— Work instructions —
Can you copy out the listing below, replacing every "particular" with "specific" and keeping everything else unchanged?

:::::

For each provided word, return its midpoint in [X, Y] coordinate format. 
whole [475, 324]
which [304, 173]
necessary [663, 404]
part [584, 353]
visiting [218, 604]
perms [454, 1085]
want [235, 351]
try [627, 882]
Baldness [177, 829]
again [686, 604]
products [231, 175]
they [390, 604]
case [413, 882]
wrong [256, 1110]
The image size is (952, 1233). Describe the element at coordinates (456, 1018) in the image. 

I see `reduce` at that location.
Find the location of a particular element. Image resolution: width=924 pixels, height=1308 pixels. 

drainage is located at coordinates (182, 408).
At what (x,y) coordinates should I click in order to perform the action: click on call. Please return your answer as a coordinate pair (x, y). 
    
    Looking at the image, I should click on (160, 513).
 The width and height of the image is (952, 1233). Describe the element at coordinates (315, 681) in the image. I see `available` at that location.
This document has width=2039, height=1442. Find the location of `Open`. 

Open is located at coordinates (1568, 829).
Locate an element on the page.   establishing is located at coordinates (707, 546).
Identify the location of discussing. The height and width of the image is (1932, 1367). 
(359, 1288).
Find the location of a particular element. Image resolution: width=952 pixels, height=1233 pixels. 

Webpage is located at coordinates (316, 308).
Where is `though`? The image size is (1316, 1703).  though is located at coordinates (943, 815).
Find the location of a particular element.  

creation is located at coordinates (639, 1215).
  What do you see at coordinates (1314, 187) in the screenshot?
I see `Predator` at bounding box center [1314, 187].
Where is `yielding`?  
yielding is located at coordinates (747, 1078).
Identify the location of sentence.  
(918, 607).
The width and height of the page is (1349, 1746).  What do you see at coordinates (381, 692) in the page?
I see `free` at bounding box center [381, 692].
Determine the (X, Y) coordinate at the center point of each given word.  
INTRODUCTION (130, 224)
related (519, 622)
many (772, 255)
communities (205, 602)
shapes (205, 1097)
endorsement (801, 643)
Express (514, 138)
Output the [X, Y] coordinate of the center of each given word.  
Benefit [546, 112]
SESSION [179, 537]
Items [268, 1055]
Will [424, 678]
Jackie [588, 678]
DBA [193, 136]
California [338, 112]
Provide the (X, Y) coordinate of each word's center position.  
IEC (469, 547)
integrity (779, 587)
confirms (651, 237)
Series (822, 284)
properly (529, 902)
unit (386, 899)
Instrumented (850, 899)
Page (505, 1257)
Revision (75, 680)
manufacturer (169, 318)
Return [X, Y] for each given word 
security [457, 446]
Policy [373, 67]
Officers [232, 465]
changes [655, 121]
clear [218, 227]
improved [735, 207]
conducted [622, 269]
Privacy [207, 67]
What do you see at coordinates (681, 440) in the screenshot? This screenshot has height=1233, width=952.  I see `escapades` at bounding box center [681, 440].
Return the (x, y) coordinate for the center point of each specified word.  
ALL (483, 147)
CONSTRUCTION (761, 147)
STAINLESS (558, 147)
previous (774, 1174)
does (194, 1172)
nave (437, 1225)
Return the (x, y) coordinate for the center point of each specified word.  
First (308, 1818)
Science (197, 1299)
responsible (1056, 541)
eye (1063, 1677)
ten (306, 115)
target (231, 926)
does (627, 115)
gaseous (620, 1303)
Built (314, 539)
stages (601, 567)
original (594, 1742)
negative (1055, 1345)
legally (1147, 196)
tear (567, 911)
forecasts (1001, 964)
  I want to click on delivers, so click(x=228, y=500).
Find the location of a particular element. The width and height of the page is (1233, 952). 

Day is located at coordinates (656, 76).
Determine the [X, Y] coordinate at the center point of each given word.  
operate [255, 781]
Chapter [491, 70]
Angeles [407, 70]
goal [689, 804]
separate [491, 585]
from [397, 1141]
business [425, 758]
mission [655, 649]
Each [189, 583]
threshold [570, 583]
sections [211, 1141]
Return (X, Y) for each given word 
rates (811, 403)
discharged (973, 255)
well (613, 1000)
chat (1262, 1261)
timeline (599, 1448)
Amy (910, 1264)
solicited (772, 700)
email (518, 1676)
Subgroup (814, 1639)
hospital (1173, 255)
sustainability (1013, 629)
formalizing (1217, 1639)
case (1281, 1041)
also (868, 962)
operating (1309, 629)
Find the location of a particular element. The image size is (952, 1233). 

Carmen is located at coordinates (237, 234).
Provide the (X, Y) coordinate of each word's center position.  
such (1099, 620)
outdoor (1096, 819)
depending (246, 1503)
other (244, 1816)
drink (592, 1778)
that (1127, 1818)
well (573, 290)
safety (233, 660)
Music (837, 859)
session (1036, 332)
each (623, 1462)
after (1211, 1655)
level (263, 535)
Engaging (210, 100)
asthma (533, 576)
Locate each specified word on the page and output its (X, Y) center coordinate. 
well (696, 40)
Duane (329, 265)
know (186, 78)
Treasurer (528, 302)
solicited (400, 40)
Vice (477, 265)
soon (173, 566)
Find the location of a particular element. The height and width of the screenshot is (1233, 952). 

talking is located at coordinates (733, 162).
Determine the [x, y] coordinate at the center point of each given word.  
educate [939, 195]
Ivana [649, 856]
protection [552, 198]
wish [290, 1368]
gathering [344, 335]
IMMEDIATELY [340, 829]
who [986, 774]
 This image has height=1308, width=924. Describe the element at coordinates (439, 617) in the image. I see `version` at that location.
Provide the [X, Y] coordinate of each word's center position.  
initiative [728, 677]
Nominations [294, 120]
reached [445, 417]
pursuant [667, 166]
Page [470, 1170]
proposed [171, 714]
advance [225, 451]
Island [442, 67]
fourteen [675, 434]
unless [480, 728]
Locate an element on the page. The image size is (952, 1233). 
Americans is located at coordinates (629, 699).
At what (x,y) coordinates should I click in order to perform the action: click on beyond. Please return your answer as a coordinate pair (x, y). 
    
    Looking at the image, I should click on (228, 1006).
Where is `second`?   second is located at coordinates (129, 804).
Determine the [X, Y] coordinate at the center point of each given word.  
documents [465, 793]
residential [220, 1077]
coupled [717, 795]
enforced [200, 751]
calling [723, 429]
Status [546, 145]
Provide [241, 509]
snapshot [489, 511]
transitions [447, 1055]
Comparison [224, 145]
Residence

:::::

— Result —
For each provided word, return its midpoint in [X, Y] coordinate format. 
whole [475, 324]
which [304, 173]
necessary [663, 404]
part [584, 353]
visiting [218, 604]
perms [454, 1085]
want [235, 351]
try [627, 882]
Baldness [177, 829]
again [686, 604]
products [231, 175]
they [390, 604]
case [413, 882]
wrong [256, 1110]
The image size is (952, 1233). Describe the element at coordinates (456, 1018) in the image. 

I see `reduce` at that location.
Find the location of a specific element. Image resolution: width=924 pixels, height=1308 pixels. 

drainage is located at coordinates (182, 408).
At what (x,y) coordinates should I click in order to perform the action: click on call. Please return your answer as a coordinate pair (x, y). 
    
    Looking at the image, I should click on (160, 513).
 The width and height of the image is (952, 1233). Describe the element at coordinates (315, 681) in the image. I see `available` at that location.
This document has width=2039, height=1442. Find the location of `Open`. 

Open is located at coordinates (1568, 829).
Locate an element on the page.   establishing is located at coordinates (707, 546).
Identify the location of discussing. The height and width of the image is (1932, 1367). 
(359, 1288).
Find the location of a specific element. Image resolution: width=952 pixels, height=1233 pixels. 

Webpage is located at coordinates (316, 308).
Where is `though`? The image size is (1316, 1703).  though is located at coordinates (943, 815).
Find the location of a specific element.  

creation is located at coordinates (639, 1215).
  What do you see at coordinates (1314, 187) in the screenshot?
I see `Predator` at bounding box center [1314, 187].
Where is `yielding`?  
yielding is located at coordinates (747, 1078).
Identify the location of sentence.  
(918, 607).
The width and height of the page is (1349, 1746).  What do you see at coordinates (381, 692) in the page?
I see `free` at bounding box center [381, 692].
Determine the (X, Y) coordinate at the center point of each given word.  
INTRODUCTION (130, 224)
related (519, 622)
many (772, 255)
communities (205, 602)
shapes (205, 1097)
endorsement (801, 643)
Express (514, 138)
Output the [X, Y] coordinate of the center of each given word.  
Benefit [546, 112]
SESSION [179, 537]
Items [268, 1055]
Will [424, 678]
Jackie [588, 678]
DBA [193, 136]
California [338, 112]
Provide the (X, Y) coordinate of each word's center position.  
IEC (469, 547)
integrity (779, 587)
confirms (651, 237)
Series (822, 284)
properly (529, 902)
unit (386, 899)
Instrumented (850, 899)
Page (505, 1257)
Revision (75, 680)
manufacturer (169, 318)
Return [X, Y] for each given word 
security [457, 446]
Policy [373, 67]
Officers [232, 465]
changes [655, 121]
clear [218, 227]
improved [735, 207]
conducted [622, 269]
Privacy [207, 67]
What do you see at coordinates (681, 440) in the screenshot? This screenshot has height=1233, width=952.  I see `escapades` at bounding box center [681, 440].
Return the (x, y) coordinate for the center point of each specified word.  
ALL (483, 147)
CONSTRUCTION (761, 147)
STAINLESS (558, 147)
previous (774, 1174)
does (194, 1172)
nave (437, 1225)
Return the (x, y) coordinate for the center point of each specified word.  
First (308, 1818)
Science (197, 1299)
responsible (1056, 541)
eye (1063, 1677)
ten (306, 115)
target (231, 926)
does (627, 115)
gaseous (620, 1303)
Built (314, 539)
stages (601, 567)
original (594, 1742)
negative (1055, 1345)
legally (1147, 196)
tear (567, 911)
forecasts (1001, 964)
  I want to click on delivers, so click(x=228, y=500).
Find the location of a specific element. The width and height of the page is (1233, 952). 

Day is located at coordinates (656, 76).
Determine the [X, Y] coordinate at the center point of each given word.  
operate [255, 781]
Chapter [491, 70]
Angeles [407, 70]
goal [689, 804]
separate [491, 585]
from [397, 1141]
business [425, 758]
mission [655, 649]
Each [189, 583]
threshold [570, 583]
sections [211, 1141]
Return (X, Y) for each given word 
rates (811, 403)
discharged (973, 255)
well (613, 1000)
chat (1262, 1261)
timeline (599, 1448)
Amy (910, 1264)
solicited (772, 700)
email (518, 1676)
Subgroup (814, 1639)
hospital (1173, 255)
sustainability (1013, 629)
formalizing (1217, 1639)
case (1281, 1041)
also (868, 962)
operating (1309, 629)
Find the location of a specific element. The image size is (952, 1233). 

Carmen is located at coordinates (237, 234).
Provide the (X, Y) coordinate of each word's center position.  
such (1099, 620)
outdoor (1096, 819)
depending (246, 1503)
other (244, 1816)
drink (592, 1778)
that (1127, 1818)
well (573, 290)
safety (233, 660)
Music (837, 859)
session (1036, 332)
each (623, 1462)
after (1211, 1655)
level (263, 535)
Engaging (210, 100)
asthma (533, 576)
Locate each specified word on the page and output its (X, Y) center coordinate. 
well (696, 40)
Duane (329, 265)
know (186, 78)
Treasurer (528, 302)
solicited (400, 40)
Vice (477, 265)
soon (173, 566)
Find the location of a specific element. The height and width of the screenshot is (1233, 952). 

talking is located at coordinates (733, 162).
Determine the [x, y] coordinate at the center point of each given word.  
educate [939, 195]
Ivana [649, 856]
protection [552, 198]
wish [290, 1368]
gathering [344, 335]
IMMEDIATELY [340, 829]
who [986, 774]
 This image has height=1308, width=924. Describe the element at coordinates (439, 617) in the image. I see `version` at that location.
Provide the [X, Y] coordinate of each word's center position.  
initiative [728, 677]
Nominations [294, 120]
reached [445, 417]
pursuant [667, 166]
Page [470, 1170]
proposed [171, 714]
advance [225, 451]
Island [442, 67]
fourteen [675, 434]
unless [480, 728]
Locate an element on the page. The image size is (952, 1233). 
Americans is located at coordinates (629, 699).
At what (x,y) coordinates should I click in order to perform the action: click on beyond. Please return your answer as a coordinate pair (x, y). 
    
    Looking at the image, I should click on (228, 1006).
Where is `second`?   second is located at coordinates (129, 804).
Determine the [X, Y] coordinate at the center point of each given word.  
documents [465, 793]
residential [220, 1077]
coupled [717, 795]
enforced [200, 751]
calling [723, 429]
Status [546, 145]
Provide [241, 509]
snapshot [489, 511]
transitions [447, 1055]
Comparison [224, 145]
Residence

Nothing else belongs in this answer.